Work required: Write out the line that holds "You are a GUI" together with every line that follows it to the end of the material below, exactly. Omit the pictures.

=== Data listing ===

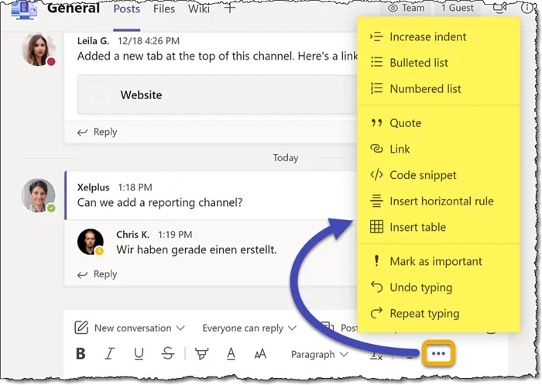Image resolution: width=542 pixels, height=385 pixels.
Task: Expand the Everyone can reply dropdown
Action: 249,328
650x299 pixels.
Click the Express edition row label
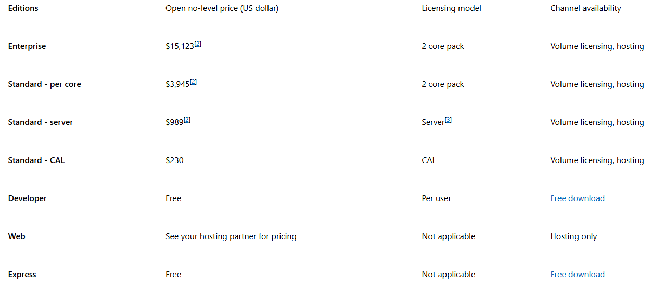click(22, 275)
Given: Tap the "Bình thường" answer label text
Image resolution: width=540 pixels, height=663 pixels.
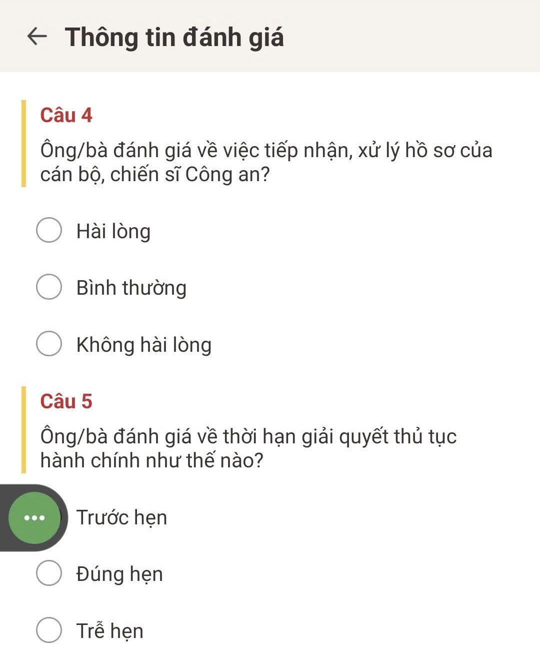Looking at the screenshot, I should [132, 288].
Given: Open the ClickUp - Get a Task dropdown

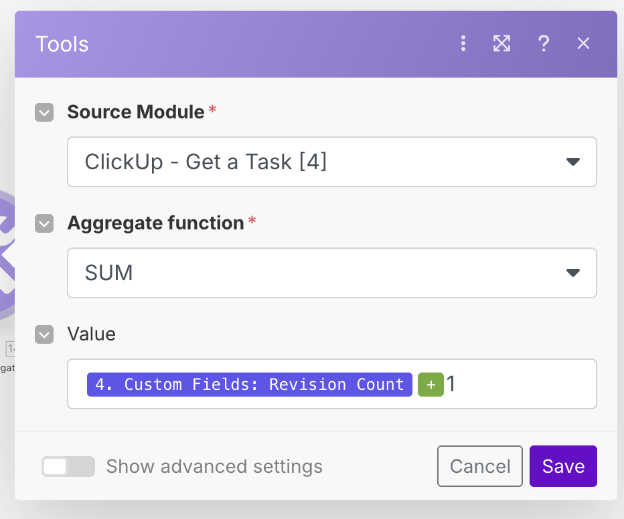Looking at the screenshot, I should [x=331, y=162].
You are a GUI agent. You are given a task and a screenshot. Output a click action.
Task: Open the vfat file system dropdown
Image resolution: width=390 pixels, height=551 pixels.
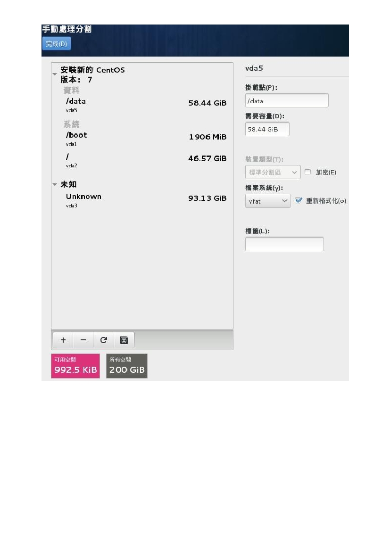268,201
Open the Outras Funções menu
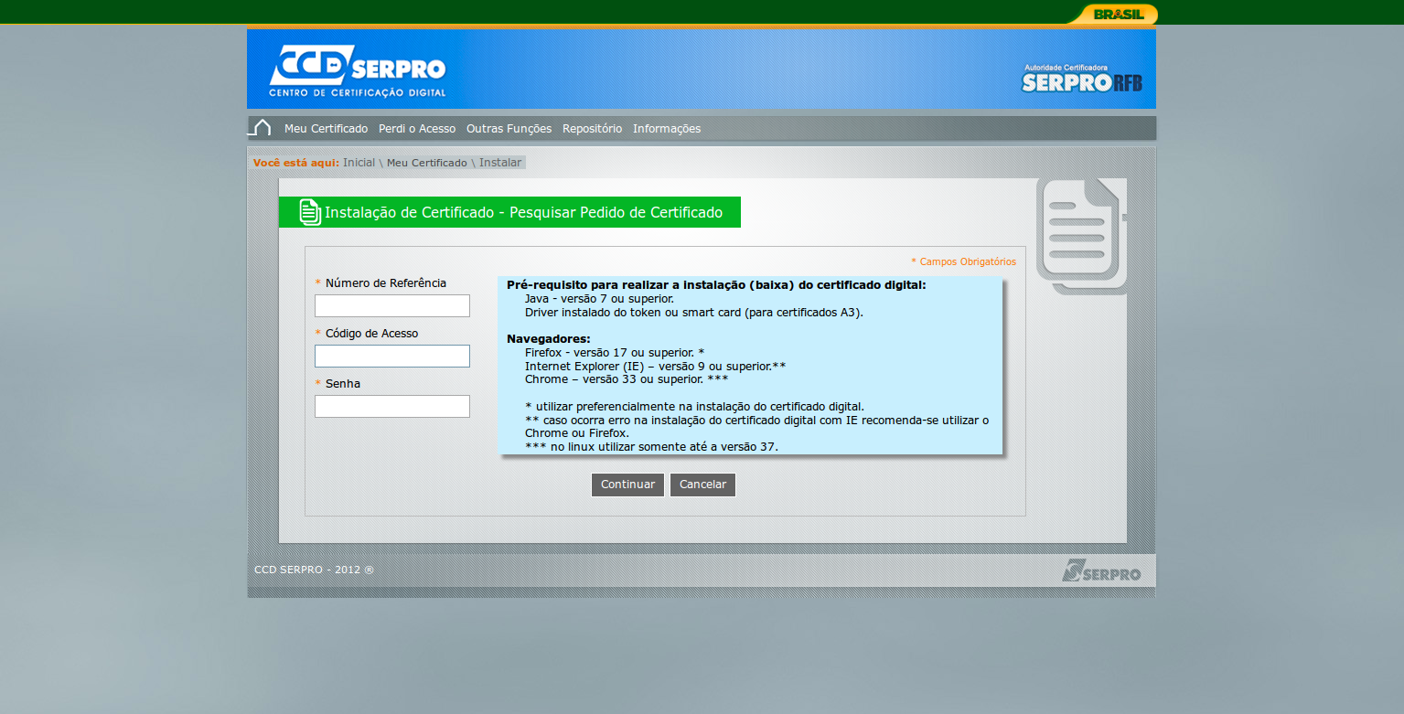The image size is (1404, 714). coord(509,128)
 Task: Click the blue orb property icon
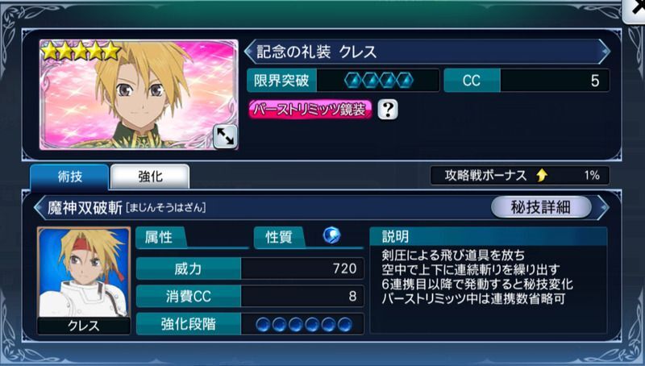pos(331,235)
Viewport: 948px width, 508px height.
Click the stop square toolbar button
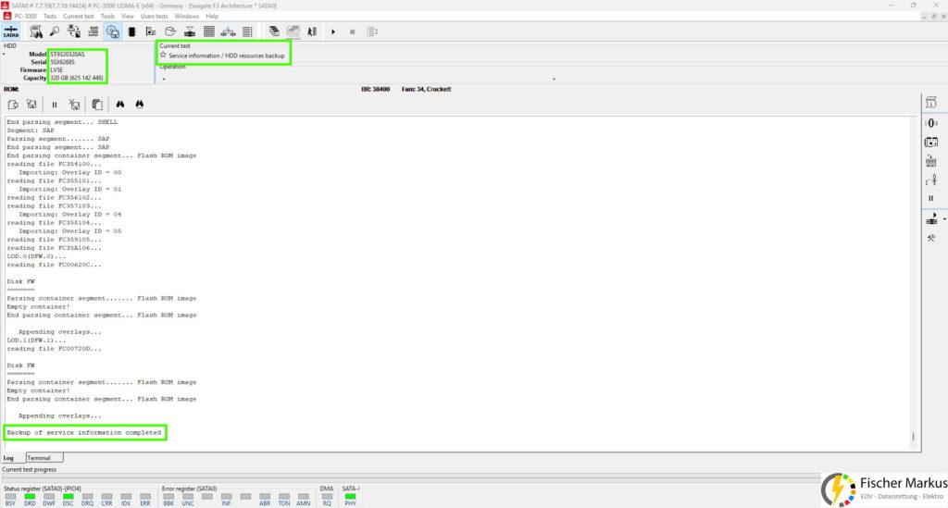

===

Your solution:
You are a GUI agent. You are given a task and a screenshot. Output a click action.
Task: Open the vfat file system dropdown
Image resolution: width=390 pixels, height=551 pixels.
268,201
Open the Outras Funções menu
The image size is (1404, 714). coord(509,128)
 Task: Click the blue orb property icon
pos(331,235)
Viewport: 948px width, 508px height.
Click the stop square toolbar button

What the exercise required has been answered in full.